Beihilfe zum Angriffskrieg

Beihilfe-III Junge Welt vom 25.1.2018

 

Sebastian Carlens /Junge Welt

Kommentar

Leoparden jagen!

Nordsyrien: Deutschland ist Kriegspartei

Der Kampf Milan gegen Leopard ist ein unfairer. Zumindest, wenn die gleichnamige deutsche Panzerabwehrrakete auf den nach der Raubkatze benannten deutschen Kampfpanzer trifft. Beide Systeme sind BRD-»Exportschlager«, und dass Soldaten mit der einen gegen Feinde mit der anderen Waffe antreten, ist gar nicht so selten. Doch egal, wer gewinnt – Deutschland profitiert immer.

Dabei ist es dem deutschen Kapital überhaupt nicht egal, wer schließlich siegt – am besten niemand. Denn nur ein langer, verlustreicher Krieg, ein nicht enden wollendes Gemetzel ist das, was die Branche in Sektlaune bringt. Verluste müssen ersetzt, Waffen nachgerüstet werden.

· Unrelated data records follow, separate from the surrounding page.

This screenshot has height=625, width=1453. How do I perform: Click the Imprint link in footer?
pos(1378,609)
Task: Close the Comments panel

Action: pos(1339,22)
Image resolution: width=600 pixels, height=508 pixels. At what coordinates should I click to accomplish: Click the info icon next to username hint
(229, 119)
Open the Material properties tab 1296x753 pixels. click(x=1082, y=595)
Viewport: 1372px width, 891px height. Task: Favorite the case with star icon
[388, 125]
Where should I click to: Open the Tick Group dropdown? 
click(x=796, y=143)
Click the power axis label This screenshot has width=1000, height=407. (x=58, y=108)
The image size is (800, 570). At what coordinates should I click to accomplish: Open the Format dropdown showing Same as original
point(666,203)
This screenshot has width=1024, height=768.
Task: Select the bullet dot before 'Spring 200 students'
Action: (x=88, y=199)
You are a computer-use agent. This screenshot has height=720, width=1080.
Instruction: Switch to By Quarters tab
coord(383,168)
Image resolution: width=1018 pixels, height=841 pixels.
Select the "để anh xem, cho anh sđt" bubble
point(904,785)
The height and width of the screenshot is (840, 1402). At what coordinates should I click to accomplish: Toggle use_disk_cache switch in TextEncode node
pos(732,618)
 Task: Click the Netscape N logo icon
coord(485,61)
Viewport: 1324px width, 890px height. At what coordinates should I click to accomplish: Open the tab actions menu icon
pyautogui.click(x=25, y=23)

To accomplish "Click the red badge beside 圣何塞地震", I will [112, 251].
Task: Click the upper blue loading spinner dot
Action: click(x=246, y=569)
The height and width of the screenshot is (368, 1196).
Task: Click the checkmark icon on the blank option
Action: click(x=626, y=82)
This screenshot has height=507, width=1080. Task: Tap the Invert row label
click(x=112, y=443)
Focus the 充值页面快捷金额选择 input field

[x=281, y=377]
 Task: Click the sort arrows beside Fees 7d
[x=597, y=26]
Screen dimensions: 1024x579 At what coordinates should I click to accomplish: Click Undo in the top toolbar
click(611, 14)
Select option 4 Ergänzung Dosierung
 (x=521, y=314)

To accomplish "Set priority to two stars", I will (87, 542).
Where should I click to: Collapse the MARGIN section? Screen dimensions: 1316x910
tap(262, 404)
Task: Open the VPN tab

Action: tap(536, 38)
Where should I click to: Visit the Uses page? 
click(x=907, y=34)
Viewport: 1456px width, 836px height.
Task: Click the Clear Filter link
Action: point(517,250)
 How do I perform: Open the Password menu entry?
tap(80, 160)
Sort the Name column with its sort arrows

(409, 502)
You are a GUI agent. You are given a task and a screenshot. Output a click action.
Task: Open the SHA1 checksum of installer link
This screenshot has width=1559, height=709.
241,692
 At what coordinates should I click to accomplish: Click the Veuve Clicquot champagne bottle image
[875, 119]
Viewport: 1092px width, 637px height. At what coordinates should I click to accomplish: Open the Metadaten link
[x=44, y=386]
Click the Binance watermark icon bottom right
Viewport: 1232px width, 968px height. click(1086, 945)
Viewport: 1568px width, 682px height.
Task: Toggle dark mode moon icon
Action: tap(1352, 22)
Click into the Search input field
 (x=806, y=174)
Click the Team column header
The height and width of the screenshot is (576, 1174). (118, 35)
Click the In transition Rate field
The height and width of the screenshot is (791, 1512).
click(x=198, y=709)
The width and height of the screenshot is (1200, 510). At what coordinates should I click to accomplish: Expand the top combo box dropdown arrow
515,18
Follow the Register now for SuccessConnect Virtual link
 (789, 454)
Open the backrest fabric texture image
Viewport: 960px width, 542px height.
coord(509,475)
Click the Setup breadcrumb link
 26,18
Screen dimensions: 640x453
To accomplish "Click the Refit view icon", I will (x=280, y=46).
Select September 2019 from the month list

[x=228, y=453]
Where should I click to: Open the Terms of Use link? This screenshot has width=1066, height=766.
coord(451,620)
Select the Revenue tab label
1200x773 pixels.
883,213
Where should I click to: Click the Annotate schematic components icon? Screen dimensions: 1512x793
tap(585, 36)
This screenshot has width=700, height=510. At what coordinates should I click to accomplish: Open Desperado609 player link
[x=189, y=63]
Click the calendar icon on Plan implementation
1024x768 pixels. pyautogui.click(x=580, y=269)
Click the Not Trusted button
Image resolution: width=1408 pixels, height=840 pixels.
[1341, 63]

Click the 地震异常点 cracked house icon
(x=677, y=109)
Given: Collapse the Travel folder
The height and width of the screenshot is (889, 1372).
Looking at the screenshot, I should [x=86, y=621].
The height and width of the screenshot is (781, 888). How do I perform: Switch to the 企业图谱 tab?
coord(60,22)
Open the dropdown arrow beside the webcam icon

Nichts anderes als den Anschlussauftrag hatte Außenminister Sigmar Gabriel im Sinn, als er die Kurden beim Tee in Goslar verschachert hat. Denn die »Leoparden«, mit denen die Türkei gerade in Nordsyrien einmarschiert, sind bislang nicht für den Kampf gegen »Freischärler«, also gegen Zivilisten in städtischen Siedlungsgebieten, die sich behelfsmäßig zur Wehr setzen, ausgerüstet. Genau dies soll nun laut übereinstimmenden Medienberichten passieren. Krauss-Maffei-Wegmann hat Hausse.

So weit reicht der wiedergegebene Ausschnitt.